Vous comprenez l’anglais?[27] —preguntó Lidia Ivánovna y, tras recibir una respuesta afirmativa, se levantó y se puso a rebuscar entre los libros del estante—. Quiero leerle Safe and Happy o Under the Wing[28] —dijo, mirando con aire inquisitivo a Karenin. Una vez que encontró el libro, volvió a sentarse en su sitio y lo abrió—. Es un pasaje muy breve. Se describe el camino que debe seguirse para alcanzar la fe y la felicidad, más elevada que cualquier bien terrestre, que embarga entonces al alma. El creyente no puede ser desdichado porque no está solo. Ahora lo verá usted. —Se disponía ya a leer cuando de nuevo entró el criado—. ¿La señora Borózdina? Dígale que mañana a las dos. Sí —añadió, marcando con el dedo la página correspondiente y mirando al frente con sus hermosos ojos pensativos—. Así es como actúa la fe verdadera. ¿Conoce usted a Marie Sánina? ¿Está al tanto de su desgracia? Después de perder a su único hijo, estaba desesperada. ¿Y qué cree usted que pasó? Pues que encontró a ese Amigo y ahora da gracias a Dios por la muerte de su hijo. ¡Ésa es la felicidad que da la fe!

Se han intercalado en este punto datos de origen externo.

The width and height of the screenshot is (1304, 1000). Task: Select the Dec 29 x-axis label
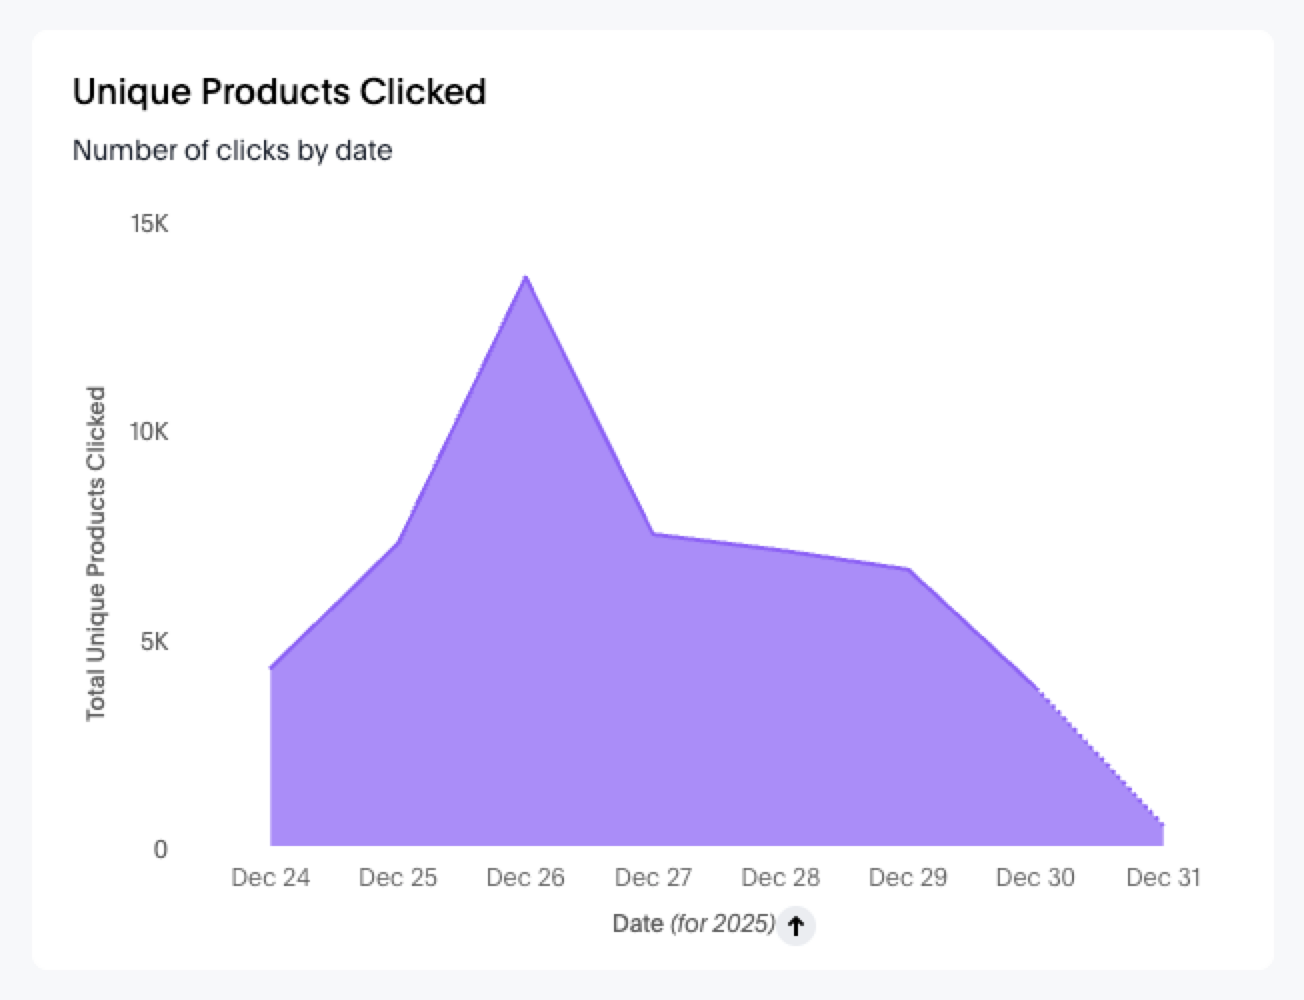(x=908, y=878)
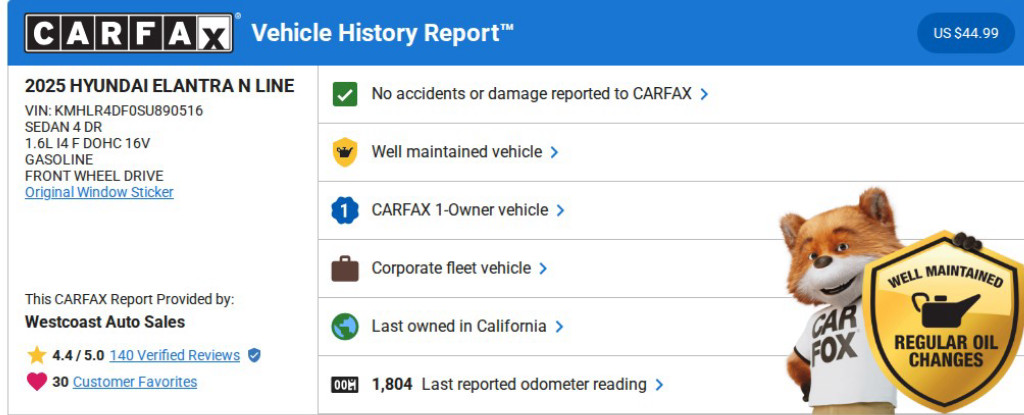Open the 140 Verified Reviews link
The height and width of the screenshot is (415, 1024).
pos(174,355)
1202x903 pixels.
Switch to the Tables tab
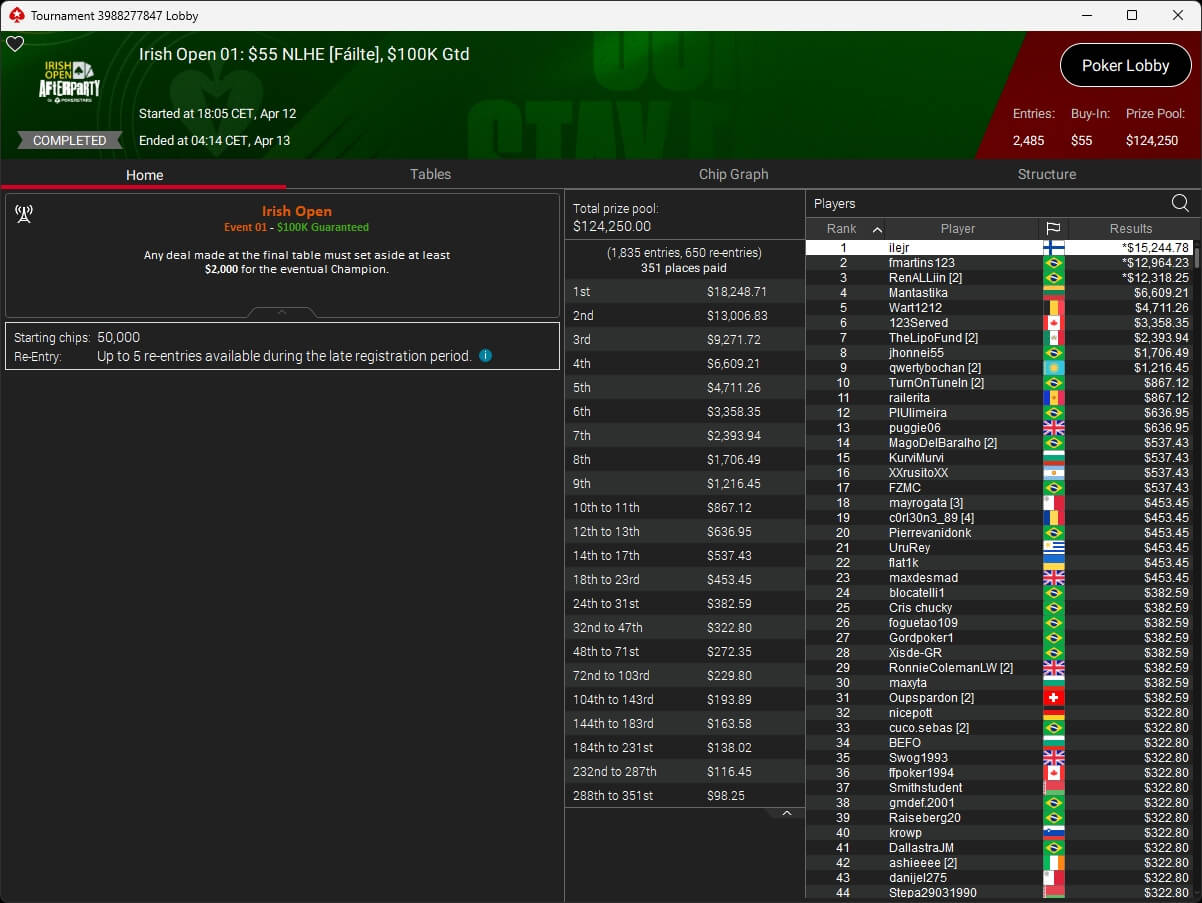(x=430, y=174)
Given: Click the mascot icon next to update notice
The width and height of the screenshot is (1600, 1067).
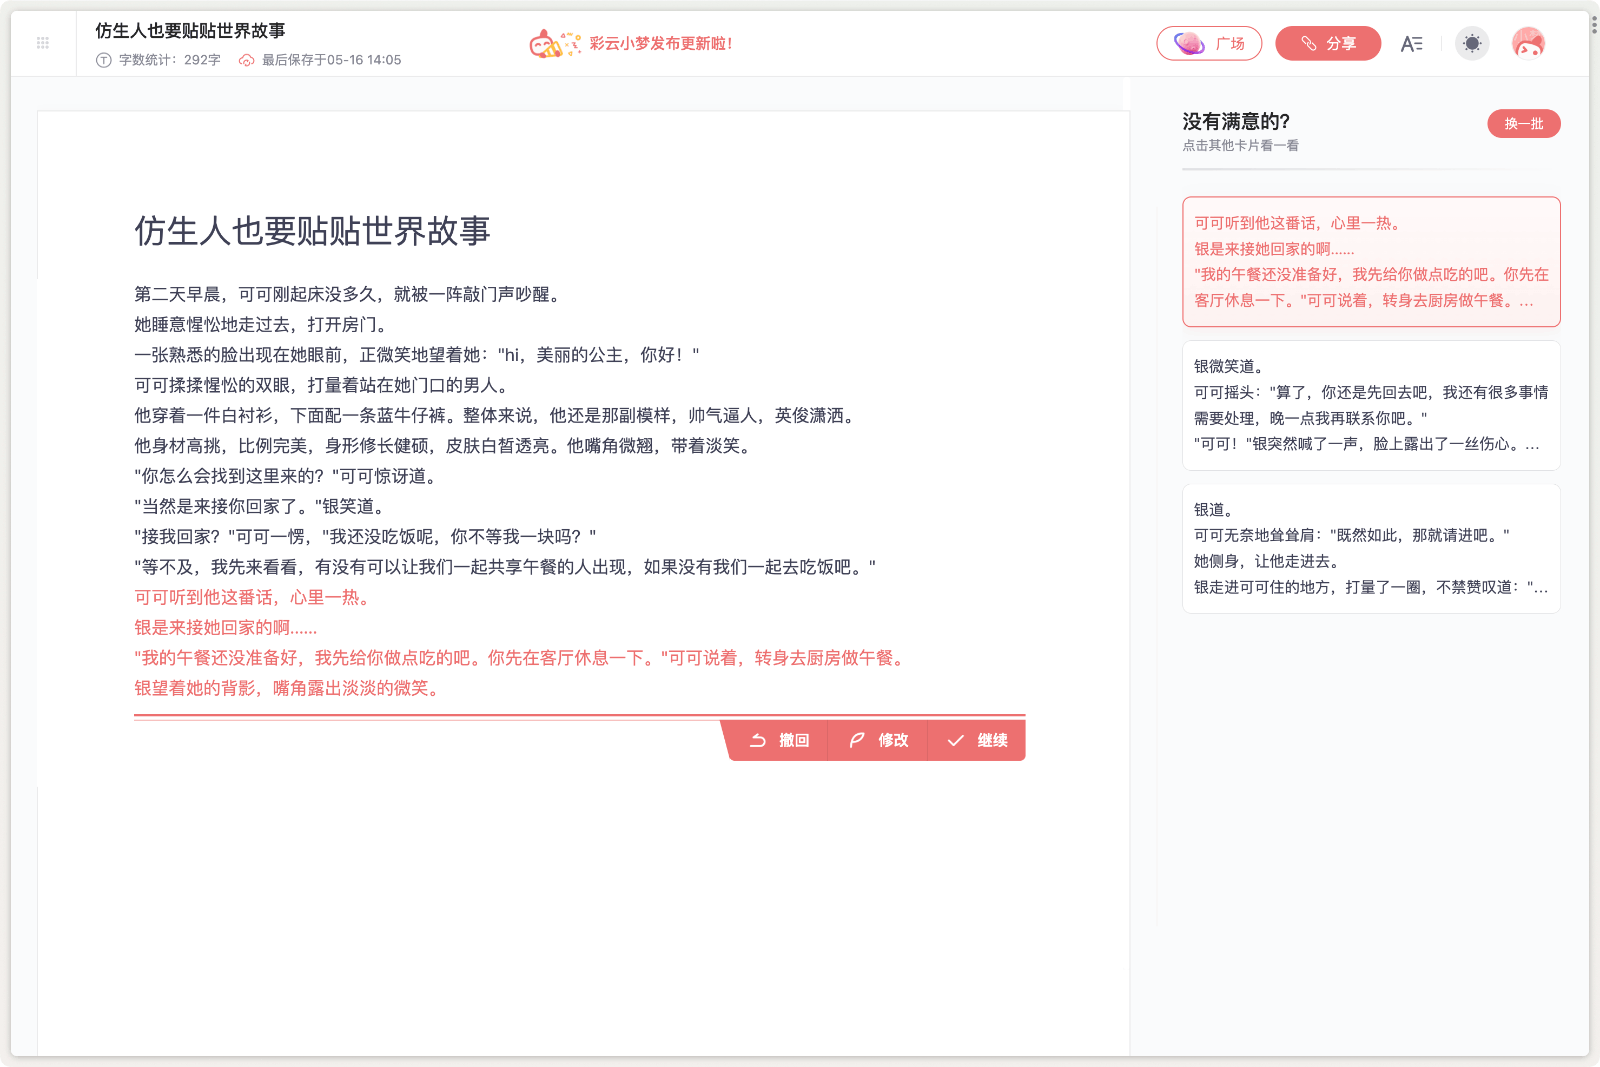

—Ah, sí, es muy… —dijo Stepán Arkádevich, satisfecho de que la condesa se dispusiera a leerle algo, pues eso le daría la posibilidad de poner en claro sus ideas. «Creo que lo mejor será no pedirle nada ahora —pensaba—. Lo importante es salir de aquí sin haber embarullado las cosas».

—Al no saber inglés, lo va a encontrar usted aburrido —dijo Lidia Ivánovna, dirigiéndose a Landau—, pero es un pasaje breve.

—Ah, lo entenderé —dijo Landau con la misma sonrisa y cerró los ojos.

Alekséi Aleksándrovich y Lidia Ivánovna intercambiaron una mirada significativa, y acto seguido dio comienzo la lectura.